To do.
Reproduce all of the material below, changing "dropdown list" to "drop-down list" wherever it occurs and leaving everything else untouched.

Exercise data.
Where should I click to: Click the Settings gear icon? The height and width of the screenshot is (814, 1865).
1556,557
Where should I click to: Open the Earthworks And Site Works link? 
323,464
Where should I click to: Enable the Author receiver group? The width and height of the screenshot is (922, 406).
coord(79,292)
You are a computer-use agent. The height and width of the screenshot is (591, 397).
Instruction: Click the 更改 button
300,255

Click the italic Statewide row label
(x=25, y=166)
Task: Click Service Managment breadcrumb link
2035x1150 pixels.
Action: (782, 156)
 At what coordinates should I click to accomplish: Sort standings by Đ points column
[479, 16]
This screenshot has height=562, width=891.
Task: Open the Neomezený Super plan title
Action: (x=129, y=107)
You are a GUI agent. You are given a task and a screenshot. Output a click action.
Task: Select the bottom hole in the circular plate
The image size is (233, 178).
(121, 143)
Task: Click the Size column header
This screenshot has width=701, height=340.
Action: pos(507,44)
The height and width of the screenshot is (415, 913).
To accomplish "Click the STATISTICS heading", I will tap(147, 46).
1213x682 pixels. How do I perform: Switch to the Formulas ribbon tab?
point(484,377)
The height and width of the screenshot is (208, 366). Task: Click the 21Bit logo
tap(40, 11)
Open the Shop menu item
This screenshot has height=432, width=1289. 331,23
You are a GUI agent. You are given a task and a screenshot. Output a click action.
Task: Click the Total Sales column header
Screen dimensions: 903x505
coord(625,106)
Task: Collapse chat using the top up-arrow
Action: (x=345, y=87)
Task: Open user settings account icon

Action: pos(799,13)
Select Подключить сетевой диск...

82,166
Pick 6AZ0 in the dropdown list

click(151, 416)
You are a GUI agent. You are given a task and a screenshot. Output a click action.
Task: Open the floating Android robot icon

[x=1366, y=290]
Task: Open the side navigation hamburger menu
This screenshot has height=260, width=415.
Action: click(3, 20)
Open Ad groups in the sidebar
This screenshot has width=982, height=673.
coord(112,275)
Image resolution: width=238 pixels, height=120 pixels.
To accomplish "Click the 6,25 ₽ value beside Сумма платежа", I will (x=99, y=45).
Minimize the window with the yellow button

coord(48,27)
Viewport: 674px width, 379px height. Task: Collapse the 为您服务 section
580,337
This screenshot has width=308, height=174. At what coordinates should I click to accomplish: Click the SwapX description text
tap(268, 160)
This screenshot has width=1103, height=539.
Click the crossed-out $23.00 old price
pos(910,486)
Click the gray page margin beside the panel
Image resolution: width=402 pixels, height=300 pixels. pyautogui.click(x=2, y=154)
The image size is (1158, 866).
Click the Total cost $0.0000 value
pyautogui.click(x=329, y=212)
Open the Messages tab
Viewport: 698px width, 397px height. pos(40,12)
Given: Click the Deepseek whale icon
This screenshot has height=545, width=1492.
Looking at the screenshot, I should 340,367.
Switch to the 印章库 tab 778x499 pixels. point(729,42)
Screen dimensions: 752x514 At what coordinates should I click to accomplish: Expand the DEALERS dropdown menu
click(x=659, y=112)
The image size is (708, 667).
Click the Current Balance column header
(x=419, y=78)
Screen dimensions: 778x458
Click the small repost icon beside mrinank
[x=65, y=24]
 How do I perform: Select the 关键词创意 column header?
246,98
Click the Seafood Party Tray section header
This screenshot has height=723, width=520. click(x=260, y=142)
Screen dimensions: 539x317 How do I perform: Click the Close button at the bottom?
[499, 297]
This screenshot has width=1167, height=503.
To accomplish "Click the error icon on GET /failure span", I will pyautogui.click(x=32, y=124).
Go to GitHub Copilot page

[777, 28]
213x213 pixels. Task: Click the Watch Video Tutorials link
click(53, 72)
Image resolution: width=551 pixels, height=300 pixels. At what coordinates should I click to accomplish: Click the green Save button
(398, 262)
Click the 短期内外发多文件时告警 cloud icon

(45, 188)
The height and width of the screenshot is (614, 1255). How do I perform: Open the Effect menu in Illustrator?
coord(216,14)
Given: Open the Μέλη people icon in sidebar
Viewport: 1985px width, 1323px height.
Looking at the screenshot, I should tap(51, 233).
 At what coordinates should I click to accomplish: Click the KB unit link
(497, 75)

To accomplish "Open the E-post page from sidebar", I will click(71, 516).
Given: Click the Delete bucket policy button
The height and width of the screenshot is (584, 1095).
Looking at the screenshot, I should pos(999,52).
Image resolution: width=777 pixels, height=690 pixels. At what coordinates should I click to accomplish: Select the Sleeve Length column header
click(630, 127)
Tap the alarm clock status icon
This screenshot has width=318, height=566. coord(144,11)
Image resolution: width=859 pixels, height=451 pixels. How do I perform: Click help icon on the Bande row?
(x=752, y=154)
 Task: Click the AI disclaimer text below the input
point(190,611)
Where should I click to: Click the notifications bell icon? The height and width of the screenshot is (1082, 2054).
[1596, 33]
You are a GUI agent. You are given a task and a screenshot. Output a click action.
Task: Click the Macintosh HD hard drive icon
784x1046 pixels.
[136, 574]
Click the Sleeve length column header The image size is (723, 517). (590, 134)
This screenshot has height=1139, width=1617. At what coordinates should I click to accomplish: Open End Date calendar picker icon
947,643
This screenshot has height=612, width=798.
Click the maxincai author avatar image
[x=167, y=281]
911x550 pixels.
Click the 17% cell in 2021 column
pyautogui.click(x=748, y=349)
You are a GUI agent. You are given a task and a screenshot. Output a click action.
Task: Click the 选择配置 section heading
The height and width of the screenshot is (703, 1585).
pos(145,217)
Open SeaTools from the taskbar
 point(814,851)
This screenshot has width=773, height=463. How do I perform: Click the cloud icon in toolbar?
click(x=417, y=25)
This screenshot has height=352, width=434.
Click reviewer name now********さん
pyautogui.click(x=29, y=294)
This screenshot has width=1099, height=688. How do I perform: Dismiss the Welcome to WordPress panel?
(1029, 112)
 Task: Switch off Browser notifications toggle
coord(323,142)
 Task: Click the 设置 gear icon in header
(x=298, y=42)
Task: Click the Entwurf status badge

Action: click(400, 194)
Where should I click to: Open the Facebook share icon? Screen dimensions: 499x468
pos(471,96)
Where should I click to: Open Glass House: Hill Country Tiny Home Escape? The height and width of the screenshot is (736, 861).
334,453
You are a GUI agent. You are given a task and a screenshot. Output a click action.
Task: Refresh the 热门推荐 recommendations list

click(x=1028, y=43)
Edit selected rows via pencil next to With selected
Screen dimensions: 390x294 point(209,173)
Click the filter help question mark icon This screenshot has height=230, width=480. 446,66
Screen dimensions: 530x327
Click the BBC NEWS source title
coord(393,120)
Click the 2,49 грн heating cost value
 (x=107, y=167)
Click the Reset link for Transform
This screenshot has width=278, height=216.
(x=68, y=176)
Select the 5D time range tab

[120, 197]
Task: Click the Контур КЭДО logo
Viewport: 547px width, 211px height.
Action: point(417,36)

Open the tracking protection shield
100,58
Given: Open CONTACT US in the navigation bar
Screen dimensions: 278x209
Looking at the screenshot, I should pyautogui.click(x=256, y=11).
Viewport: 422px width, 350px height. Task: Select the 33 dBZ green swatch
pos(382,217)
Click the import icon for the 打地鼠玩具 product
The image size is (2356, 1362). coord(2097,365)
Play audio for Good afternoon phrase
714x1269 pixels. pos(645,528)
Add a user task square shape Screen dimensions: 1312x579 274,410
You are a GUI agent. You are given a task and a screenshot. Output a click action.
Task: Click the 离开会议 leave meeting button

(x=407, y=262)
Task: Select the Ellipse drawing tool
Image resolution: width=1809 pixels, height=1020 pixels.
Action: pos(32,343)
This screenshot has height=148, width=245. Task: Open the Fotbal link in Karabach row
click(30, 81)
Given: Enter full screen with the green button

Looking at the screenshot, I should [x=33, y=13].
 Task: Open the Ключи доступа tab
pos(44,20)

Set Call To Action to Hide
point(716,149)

Result for this exercise.
Where should I click to: Click the Settings gear icon? The height and width of the screenshot is (814, 1865).
1556,557
Where should I click to: Open the Earthworks And Site Works link? 
323,464
Where should I click to: Enable the Author receiver group? The width and height of the screenshot is (922, 406).
coord(79,292)
You are a computer-use agent. The height and width of the screenshot is (591, 397).
Instruction: Click the 更改 button
300,255

Click the italic Statewide row label
(x=25, y=166)
Task: Click Service Managment breadcrumb link
2035x1150 pixels.
Action: (782, 156)
 At what coordinates should I click to accomplish: Sort standings by Đ points column
[479, 16]
This screenshot has height=562, width=891.
Task: Open the Neomezený Super plan title
Action: (x=129, y=107)
You are a GUI agent. You are given a task and a screenshot. Output a click action.
Task: Select the bottom hole in the circular plate
The image size is (233, 178).
(121, 143)
Task: Click the Size column header
This screenshot has width=701, height=340.
Action: pos(507,44)
The height and width of the screenshot is (415, 913).
To accomplish "Click the STATISTICS heading", I will tap(147, 46).
1213x682 pixels. How do I perform: Switch to the Formulas ribbon tab?
point(484,377)
The height and width of the screenshot is (208, 366). Task: Click the 21Bit logo
tap(40, 11)
Open the Shop menu item
This screenshot has height=432, width=1289. 331,23
You are a GUI agent. You are given a task and a screenshot. Output a click action.
Task: Click the Total Sales column header
Screen dimensions: 903x505
coord(625,106)
Task: Collapse chat using the top up-arrow
Action: (x=345, y=87)
Task: Open user settings account icon

Action: pos(799,13)
Select Подключить сетевой диск...

82,166
Pick 6AZ0 in the drop-down list

click(151, 416)
You are a GUI agent. You are given a task and a screenshot. Output a click action.
Task: Open the floating Android robot icon

[x=1366, y=290]
Task: Open the side navigation hamburger menu
This screenshot has height=260, width=415.
Action: click(3, 20)
Open Ad groups in the sidebar
This screenshot has width=982, height=673.
coord(112,275)
Image resolution: width=238 pixels, height=120 pixels.
To accomplish "Click the 6,25 ₽ value beside Сумма платежа", I will (x=99, y=45).
Minimize the window with the yellow button

coord(48,27)
Viewport: 674px width, 379px height. Task: Collapse the 为您服务 section
580,337
This screenshot has width=308, height=174. At what coordinates should I click to accomplish: Click the SwapX description text
tap(268, 160)
This screenshot has width=1103, height=539.
Click the crossed-out $23.00 old price
pos(910,486)
Click the gray page margin beside the panel
Image resolution: width=402 pixels, height=300 pixels. pyautogui.click(x=2, y=154)
The image size is (1158, 866).
Click the Total cost $0.0000 value
pyautogui.click(x=329, y=212)
Open the Messages tab
Viewport: 698px width, 397px height. pos(40,12)
Given: Click the Deepseek whale icon
This screenshot has height=545, width=1492.
Looking at the screenshot, I should 340,367.
Switch to the 印章库 tab 778x499 pixels. point(729,42)
Screen dimensions: 752x514 At what coordinates should I click to accomplish: Expand the DEALERS dropdown menu
click(x=659, y=112)
The image size is (708, 667).
Click the Current Balance column header
(x=419, y=78)
Screen dimensions: 778x458
Click the small repost icon beside mrinank
[x=65, y=24]
 How do I perform: Select the 关键词创意 column header?
246,98
Click the Seafood Party Tray section header
This screenshot has height=723, width=520. click(x=260, y=142)
Screen dimensions: 539x317 How do I perform: Click the Close button at the bottom?
[499, 297]
This screenshot has width=1167, height=503.
To accomplish "Click the error icon on GET /failure span", I will pyautogui.click(x=32, y=124).
Go to GitHub Copilot page

[777, 28]
213x213 pixels. Task: Click the Watch Video Tutorials link
click(53, 72)
Image resolution: width=551 pixels, height=300 pixels. At what coordinates should I click to accomplish: Click the green Save button
(398, 262)
Click the 短期内外发多文件时告警 cloud icon

(45, 188)
The height and width of the screenshot is (614, 1255). How do I perform: Open the Effect menu in Illustrator?
coord(216,14)
Given: Open the Μέλη people icon in sidebar
Viewport: 1985px width, 1323px height.
Looking at the screenshot, I should tap(51, 233).
 At what coordinates should I click to accomplish: Click the KB unit link
(497, 75)

To accomplish "Open the E-post page from sidebar", I will click(71, 516).
Given: Click the Delete bucket policy button
The height and width of the screenshot is (584, 1095).
Looking at the screenshot, I should pos(999,52).
Image resolution: width=777 pixels, height=690 pixels. At what coordinates should I click to accomplish: Select the Sleeve Length column header
click(630, 127)
Tap the alarm clock status icon
This screenshot has width=318, height=566. coord(144,11)
Image resolution: width=859 pixels, height=451 pixels. How do I perform: Click help icon on the Bande row?
(x=752, y=154)
 Task: Click the AI disclaimer text below the input
point(190,611)
Where should I click to: Click the notifications bell icon? The height and width of the screenshot is (1082, 2054).
[1596, 33]
You are a GUI agent. You are given a task and a screenshot. Output a click action.
Task: Click the Macintosh HD hard drive icon
784x1046 pixels.
[136, 574]
Click the Sleeve length column header The image size is (723, 517). (590, 134)
This screenshot has height=1139, width=1617. At what coordinates should I click to accomplish: Open End Date calendar picker icon
947,643
This screenshot has height=612, width=798.
Click the maxincai author avatar image
[x=167, y=281]
911x550 pixels.
Click the 17% cell in 2021 column
pyautogui.click(x=748, y=349)
You are a GUI agent. You are given a task and a screenshot. Output a click action.
Task: Click the 选择配置 section heading
The height and width of the screenshot is (703, 1585).
pos(145,217)
Open SeaTools from the taskbar
 point(814,851)
This screenshot has width=773, height=463. How do I perform: Click the cloud icon in toolbar?
click(x=417, y=25)
This screenshot has height=352, width=434.
Click reviewer name now********さん
pyautogui.click(x=29, y=294)
This screenshot has width=1099, height=688. How do I perform: Dismiss the Welcome to WordPress panel?
(1029, 112)
 Task: Switch off Browser notifications toggle
coord(323,142)
 Task: Click the 设置 gear icon in header
(x=298, y=42)
Task: Click the Entwurf status badge

Action: click(400, 194)
Where should I click to: Open the Facebook share icon? Screen dimensions: 499x468
pos(471,96)
Where should I click to: Open Glass House: Hill Country Tiny Home Escape? The height and width of the screenshot is (736, 861).
334,453
You are a GUI agent. You are given a task and a screenshot. Output a click action.
Task: Refresh the 热门推荐 recommendations list

click(x=1028, y=43)
Edit selected rows via pencil next to With selected
Screen dimensions: 390x294 point(209,173)
Click the filter help question mark icon This screenshot has height=230, width=480. 446,66
Screen dimensions: 530x327
Click the BBC NEWS source title
coord(393,120)
Click the 2,49 грн heating cost value
 (x=107, y=167)
Click the Reset link for Transform
This screenshot has width=278, height=216.
(x=68, y=176)
Select the 5D time range tab

[120, 197]
Task: Click the Контур КЭДО logo
Viewport: 547px width, 211px height.
Action: point(417,36)

Open the tracking protection shield
100,58
Given: Open CONTACT US in the navigation bar
Screen dimensions: 278x209
Looking at the screenshot, I should pyautogui.click(x=256, y=11).
Viewport: 422px width, 350px height. Task: Select the 33 dBZ green swatch
pos(382,217)
Click the import icon for the 打地鼠玩具 product
The image size is (2356, 1362). coord(2097,365)
Play audio for Good afternoon phrase
714x1269 pixels. pos(645,528)
Add a user task square shape Screen dimensions: 1312x579 274,410
You are a GUI agent. You are given a task and a screenshot. Output a click action.
Task: Click the 离开会议 leave meeting button

(x=407, y=262)
Task: Select the Ellipse drawing tool
Image resolution: width=1809 pixels, height=1020 pixels.
Action: pos(32,343)
This screenshot has height=148, width=245. Task: Open the Fotbal link in Karabach row
click(30, 81)
Given: Enter full screen with the green button

Looking at the screenshot, I should [x=33, y=13].
 Task: Open the Ключи доступа tab
pos(44,20)

Set Call To Action to Hide
point(716,149)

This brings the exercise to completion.